- O Globo
Há vários ângulos em cada um dos números deste tempo de recuperação lenta, difícil e conturbada que a economia brasileira está vivendo. A produção industrial tomou um tombo em março, mas o acumulado no trimestre interrompeu a série de 11 trimestres de retração. A balança comercial teve resultado recorde. Em apenas quatro meses, o saldo chegou a US$ 21 bilhões.
Nesses tempos de crise, o comércio exterior está ajudando a dar mais movimento à economia. Não apenas pelo superávit de US$ 7 bilhões de abril, mas porque depois de mais de dois anos caindo, as importações avançam. Está subindo toda a corrente de comércio. Isso é melhor que ter um alto superávit.
A indústria foi o setor mais atingido pela crise desde o começo, e tem tido alguns sinais positivos.
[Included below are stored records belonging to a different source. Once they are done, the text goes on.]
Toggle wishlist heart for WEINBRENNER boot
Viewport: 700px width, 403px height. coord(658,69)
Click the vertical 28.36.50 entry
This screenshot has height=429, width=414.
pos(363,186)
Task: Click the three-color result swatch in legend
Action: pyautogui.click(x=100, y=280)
Não recuperou o tempo perdido, mas teve bons janeiro e fevereiro. Em março, a queda foi a pior da série para este mês: -1,8%. O mercado projetava redução de 0,8%. Em dezembro havia crescido 2,3%.
O caminho da indústria tem sido sinuoso. Alguns segmentos avançam. Bens de capital tiveram alta de 4,4% na comparação com o mesmo período do ano passado. Os bens de consumo duráveis avançaram 10,5%. O número do trimestre ficou positivo em 0,6% e isso não é pouco para um setor que encolhe há quase três anos.
O economista Luciano Rostagno, estrategistachefe do Banco Mizuho, conta que os últimos números positivos puxaram para cima o resultado do trimestre anulando em parte a queda de março.
No comércio internacional, o bom resultado não pode ser explicado apenas pela recessão, que costuma produzir excedentes para serem exportados. Houve também aumento de importação, o que só acontece quando há elevação da atividade interna. No acumulado de janeiro a abril, o saldo ficou positivo em US$ 21,38 bi, ou 61% a mais que em 2016. As exportações foram de US$ 68,15 bi, alta de 21,8%. As importações avançaram 9,5%, para US$ 46,7 bi.
O crescimento da corrente de comércio — a soma dos dois lados da balança — é mais relevante para a economia do que o próprio superávit porque indica uma atividade mais forte. No acumulado de janeiro a abril a corrente cresceu 16,5%, ao contrário do que acontecia nos últimos anos. Quando o país começou a acumular superávit em meados de 2015, o motivo era a queda da demanda por importações. O efeito sobre a atividade, portanto, era negativo. No levantamento mais longo o problema ainda é notado. Em 12 meses, por exemplo, a corrente de comércio registra queda de 0,8%.
José Augusto de Castro, presidente da Associação de Comércio Exterior do Brasil (AEB), destaca a mudança.
— A balança comercial está se tornando de fato positiva. Há pouco tempo, o país tinha superávit “negativo”. As exportações caíam, mas o saldo ficava no azul porque as importações despencavam ainda mais. Isso mudou.
Nas exportações, a alta é consistente. Contra abril de 2016, os embarques cresceram 27,8% pela média diária. No topo da lista estão as commodities, que subiram de preço. No ano, os embarques de soja cresceram 26,4%, com a supersafra e a melhora na cotação do produto. O minério de ferro, com o preço também em alta, avançou 128,6%. No petróleo bruto, a expansão foi de 142%. O temor com os efeitos da “Operação Carne Fraca” não se concretizou, em parte porque a reação do governo foi rápida. Contra abril de 2016, as vendas de frango cresceram 1,5%, as de carne bovina caíram 4,1%, e houve alta de 34,4% no valor da exportação de suínos, porque, segundo Castro, o Brasil recentemente abriu muitos mercados para a carne de porco.
O comércio exterior tem efeito no mercado de trabalho. A correlação entre emprego e exportação é mais nítida em alguns manufaturados como calçados, confecções e automóveis, diz José Augusto. O setor calçadista embarcou 14,4% a mais no ano; o de automóveis de passageiros, 48,6%; e o de veículos de carga, 75,8%. A agropecuária não é grande geradora de empregos, mas movimenta outros setores da economia como logística, máquinas agrícolas e fertilizantes.
A volta da economia ao crescimento continuará sendo lenta e cada número tem que ser visto de diversos ângulos para ser entendido. O pior passou, mas o bom momento ainda não chegou.